Abram M. Rothschild or A.M. Rothschild (1853 – July 28, 1902) was an American businessman who founded the A.M. Rothschild Company.

==Biography==
Abram M. Rothschild was born to a Jewish family in 1853 in Nordstetten (today a district of Horb am Neckar), Kingdom of Württemberg, the youngest child in a family of thirteen. In 1856, he immigrated to Davenport, Iowa where he joined his brother, Emmanuel, who had founded a retail store. The store was renamed to E. Rothschild and Bro. After the Great Chicago Fire, the brothers established a branch operation on the near west side of Chicago which soon morphed it into a clothing manufacturing operation. In 1881, they liquidated their retail operations and went solely into clothing manufacturing with their company, the Palace Clothing Company; Abram served as president and built production facilities in a number of cities. He served as a director of the Columbian Exposition and Vice President of the National Bank of the Republic.

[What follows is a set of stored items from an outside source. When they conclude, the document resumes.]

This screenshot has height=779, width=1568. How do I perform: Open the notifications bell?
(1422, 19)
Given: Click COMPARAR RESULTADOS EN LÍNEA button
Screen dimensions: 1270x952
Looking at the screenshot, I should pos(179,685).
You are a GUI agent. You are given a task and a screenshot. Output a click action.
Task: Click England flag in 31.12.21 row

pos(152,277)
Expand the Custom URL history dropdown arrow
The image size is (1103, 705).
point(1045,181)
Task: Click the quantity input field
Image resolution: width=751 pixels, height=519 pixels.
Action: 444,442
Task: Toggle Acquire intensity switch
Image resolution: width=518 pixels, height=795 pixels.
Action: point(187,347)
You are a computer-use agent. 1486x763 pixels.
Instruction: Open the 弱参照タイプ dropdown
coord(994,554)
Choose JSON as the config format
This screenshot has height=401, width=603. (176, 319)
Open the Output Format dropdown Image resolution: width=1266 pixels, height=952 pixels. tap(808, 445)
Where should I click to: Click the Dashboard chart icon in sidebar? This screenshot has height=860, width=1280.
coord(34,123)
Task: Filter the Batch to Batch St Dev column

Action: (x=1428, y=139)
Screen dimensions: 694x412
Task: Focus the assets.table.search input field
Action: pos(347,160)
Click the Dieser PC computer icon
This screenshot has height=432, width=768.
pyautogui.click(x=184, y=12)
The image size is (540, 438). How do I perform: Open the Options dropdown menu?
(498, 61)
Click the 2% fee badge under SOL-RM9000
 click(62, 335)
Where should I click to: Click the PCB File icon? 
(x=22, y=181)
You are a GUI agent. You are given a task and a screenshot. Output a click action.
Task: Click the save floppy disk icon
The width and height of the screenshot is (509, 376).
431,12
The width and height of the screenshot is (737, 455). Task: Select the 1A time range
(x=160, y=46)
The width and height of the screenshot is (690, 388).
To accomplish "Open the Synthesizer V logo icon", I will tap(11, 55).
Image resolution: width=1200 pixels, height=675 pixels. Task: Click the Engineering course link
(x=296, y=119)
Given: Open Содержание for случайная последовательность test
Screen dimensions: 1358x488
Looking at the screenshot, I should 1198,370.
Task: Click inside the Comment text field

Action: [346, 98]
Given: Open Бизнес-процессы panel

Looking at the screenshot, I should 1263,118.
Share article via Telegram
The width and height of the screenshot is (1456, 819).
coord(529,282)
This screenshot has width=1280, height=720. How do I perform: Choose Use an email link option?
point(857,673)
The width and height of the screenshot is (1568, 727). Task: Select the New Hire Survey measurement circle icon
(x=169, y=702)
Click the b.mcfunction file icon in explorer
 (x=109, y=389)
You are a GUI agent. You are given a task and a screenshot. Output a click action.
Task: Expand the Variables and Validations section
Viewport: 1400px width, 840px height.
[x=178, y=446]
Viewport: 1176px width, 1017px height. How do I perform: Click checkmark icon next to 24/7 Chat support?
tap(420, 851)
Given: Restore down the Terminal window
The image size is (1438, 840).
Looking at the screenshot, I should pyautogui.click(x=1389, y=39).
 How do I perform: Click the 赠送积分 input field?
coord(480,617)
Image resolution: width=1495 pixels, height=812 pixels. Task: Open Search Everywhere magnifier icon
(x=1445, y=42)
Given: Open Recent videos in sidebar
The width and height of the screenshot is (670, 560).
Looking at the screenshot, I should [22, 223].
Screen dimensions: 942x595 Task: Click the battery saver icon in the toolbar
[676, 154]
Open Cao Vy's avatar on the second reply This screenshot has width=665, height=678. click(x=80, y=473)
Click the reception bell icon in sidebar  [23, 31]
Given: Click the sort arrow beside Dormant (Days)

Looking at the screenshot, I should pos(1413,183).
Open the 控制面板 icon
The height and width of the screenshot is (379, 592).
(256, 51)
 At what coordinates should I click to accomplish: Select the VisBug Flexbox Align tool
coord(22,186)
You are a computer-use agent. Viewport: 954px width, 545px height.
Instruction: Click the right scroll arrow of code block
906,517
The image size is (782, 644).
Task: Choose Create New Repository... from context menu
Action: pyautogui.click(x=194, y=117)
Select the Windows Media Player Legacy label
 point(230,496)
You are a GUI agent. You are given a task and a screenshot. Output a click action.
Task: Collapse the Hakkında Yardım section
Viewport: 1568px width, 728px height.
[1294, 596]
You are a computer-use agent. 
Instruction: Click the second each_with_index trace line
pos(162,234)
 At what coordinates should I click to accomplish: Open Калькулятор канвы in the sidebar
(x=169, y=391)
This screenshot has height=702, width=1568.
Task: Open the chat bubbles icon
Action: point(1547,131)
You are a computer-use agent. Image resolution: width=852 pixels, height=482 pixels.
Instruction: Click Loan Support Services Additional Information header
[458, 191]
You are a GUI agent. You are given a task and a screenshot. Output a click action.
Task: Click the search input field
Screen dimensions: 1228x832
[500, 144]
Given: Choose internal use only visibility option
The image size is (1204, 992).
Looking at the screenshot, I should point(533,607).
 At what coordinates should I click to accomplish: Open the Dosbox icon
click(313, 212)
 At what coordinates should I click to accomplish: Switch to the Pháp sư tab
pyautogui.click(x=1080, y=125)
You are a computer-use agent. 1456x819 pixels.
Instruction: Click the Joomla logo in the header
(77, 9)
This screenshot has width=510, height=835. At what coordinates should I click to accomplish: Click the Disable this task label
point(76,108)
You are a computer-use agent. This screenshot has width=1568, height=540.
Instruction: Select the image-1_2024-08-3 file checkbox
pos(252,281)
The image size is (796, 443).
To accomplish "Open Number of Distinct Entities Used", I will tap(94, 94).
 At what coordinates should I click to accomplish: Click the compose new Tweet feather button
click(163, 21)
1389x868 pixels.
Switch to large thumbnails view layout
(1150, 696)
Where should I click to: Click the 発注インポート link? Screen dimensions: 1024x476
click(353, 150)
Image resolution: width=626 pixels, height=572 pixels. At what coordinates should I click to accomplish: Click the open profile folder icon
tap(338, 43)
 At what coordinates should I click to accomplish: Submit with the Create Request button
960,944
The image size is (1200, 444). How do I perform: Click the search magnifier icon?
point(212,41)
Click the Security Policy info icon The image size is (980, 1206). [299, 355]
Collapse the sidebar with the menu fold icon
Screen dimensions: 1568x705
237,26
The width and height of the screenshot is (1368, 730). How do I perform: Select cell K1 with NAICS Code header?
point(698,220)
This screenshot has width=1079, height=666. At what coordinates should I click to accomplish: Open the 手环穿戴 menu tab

In 1895, he built a retail store under his name, A.M. Rothschild Company, with his father-in-law Nelson Morris and his brother-in-laws Edward Morris and Ira Nelson Morris as silent partners. It became one of the largest retail stores in Chicago.

==Personal life==
In 1882, he married Augusta Morris, daughter of Nelson Morris, the founder of the Chicago meatpacking company Morris & Company; they had one child, Melville Nelson Rothschild. Rothschild committed suicide by revolver on July 28, 1902, in Chicago. After his death, his wife married his cousin, Maurice L. Rothschild.